Si vi desvanecida mi primera duda, gracias a sus palabras sonrientes y breves, me vi en cambio más envuelto en otra nueva, y dije:

- Ya me contemplo con placer libre de mi primitiva admiración; mas ahora me asombra cómo es que puedo atravesar por entre estos cuerpos leves.

Por lo cual Beatriz, lanzando un piadoso suspiro, dirigió hacia mi sus ojos con aquel aspecto de que se reviste la madre al oír un desvarío de su hijo, y repuso:

-Todas las cosas guardan un orden entre sí; y este orden es la forma, que hace al universo semejante a Dios. Aquí ven las altas criaturas el signo de la eterna sabiduría, que es el fin para que se ha creado el orden antedicho. En el de que hablo, todas las naturalezas propenden y, según su diversa esencia, se aproximan más o menos a su principio. Así es que se dirigen a diferentes puertos por el gran mar del ser, y cada una con el instinto que se le concedió para que la lleve al suyo. Este instinto es el que conduce al fuego hacia la Luna; el que promueve los primeros movimientos del corazón de los mortales, y el que concentra y hace compacta a la Tierra.
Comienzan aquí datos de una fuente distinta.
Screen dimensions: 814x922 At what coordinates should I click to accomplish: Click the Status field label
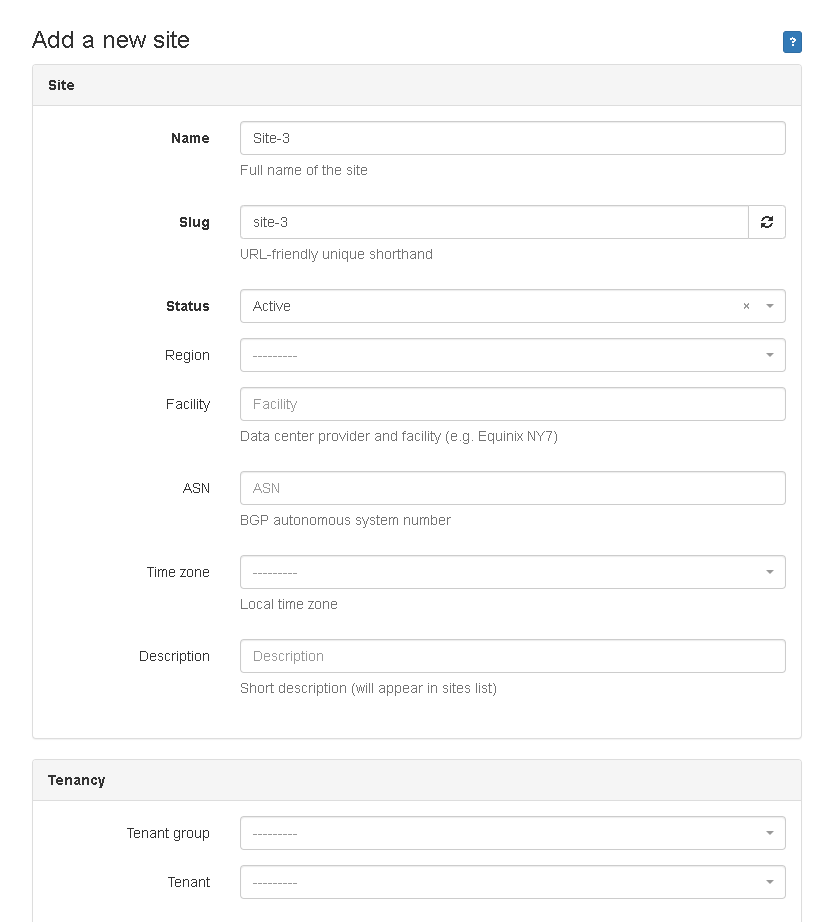click(188, 306)
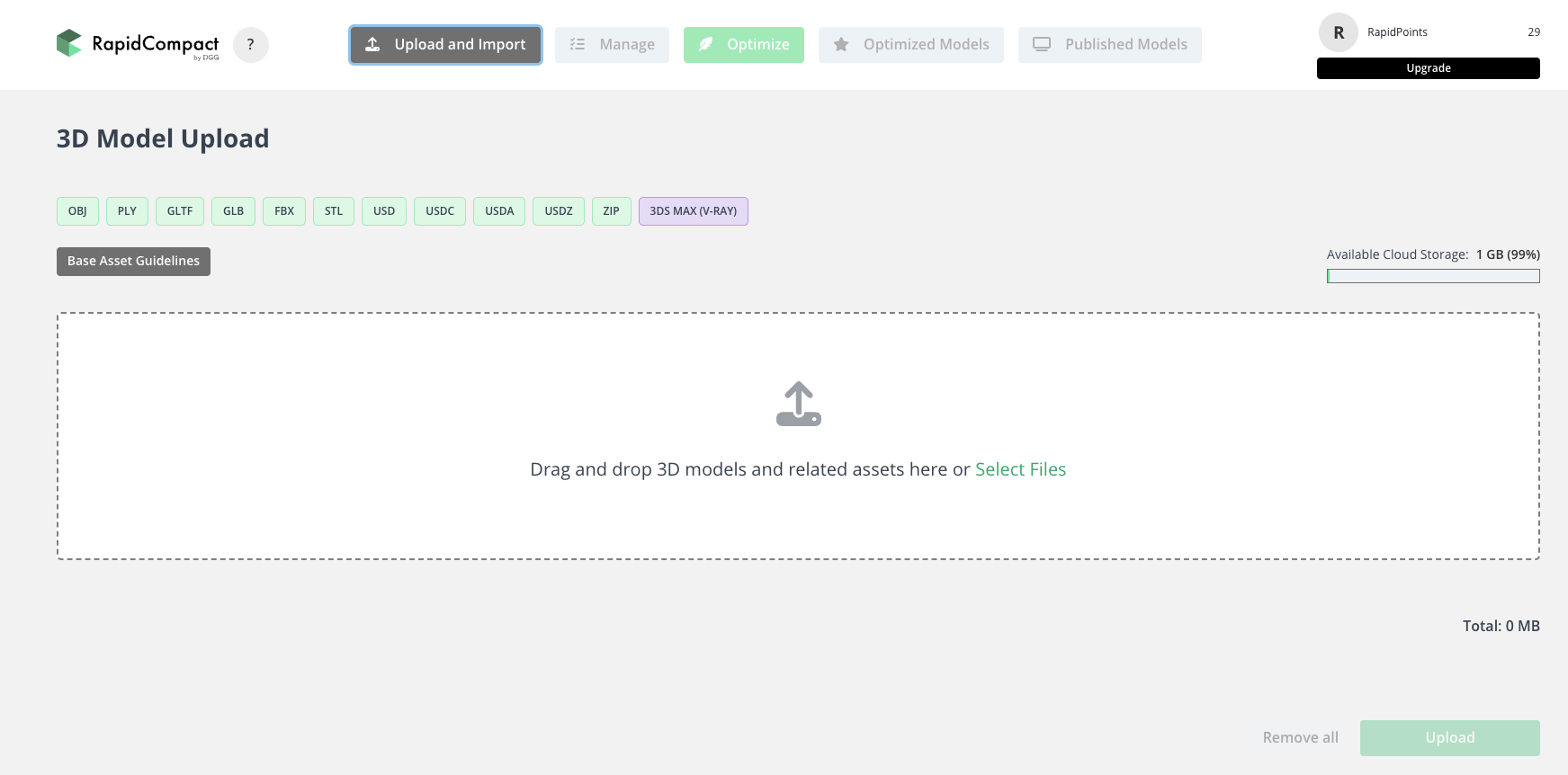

Y este arco se dispara, no tan sólo contra las criaturas desprovistas de inteligencia, sino contra las que tienen inteligencia y amor. La Providencia, que todo lo ordena, hace con su luz que esté tranquilo el cielo en el que gira aquél que tiene mayor velocidad; allí es donde ahora, como a sitio designado, nos lleva la virtud de la cuerda de aquel arco que dirige todo cuanto despide hacia un objeto agradable. Bien es verdad que, así como la forma no guarda muchas veces armonía con las intenciones del arte, porque la materia es sorda para contestar, así de esta dirección se desvía tal vez la criatura, que tiene el poder de inclinarse hacia otro lado, por más que esté impulsada de aquel modo, y cae (como se puede ver caer el fuego desde una nube), si su primer impulso la tuerce hacia la Tierra por un falso placer. No debes, pues, a lo que pienso, admirarte más de tu ascensión, que de ver a un río descender desde lo alto de una montaña hasta su base. Lo maravilloso en ti sería que, libre de todo obstáculo, te hubieras sentado abajo, como lo sería el que la viva llama permaneciese quieta y apegada a la Tierra.

Dicho esto, elevó sus ojos al Cielo.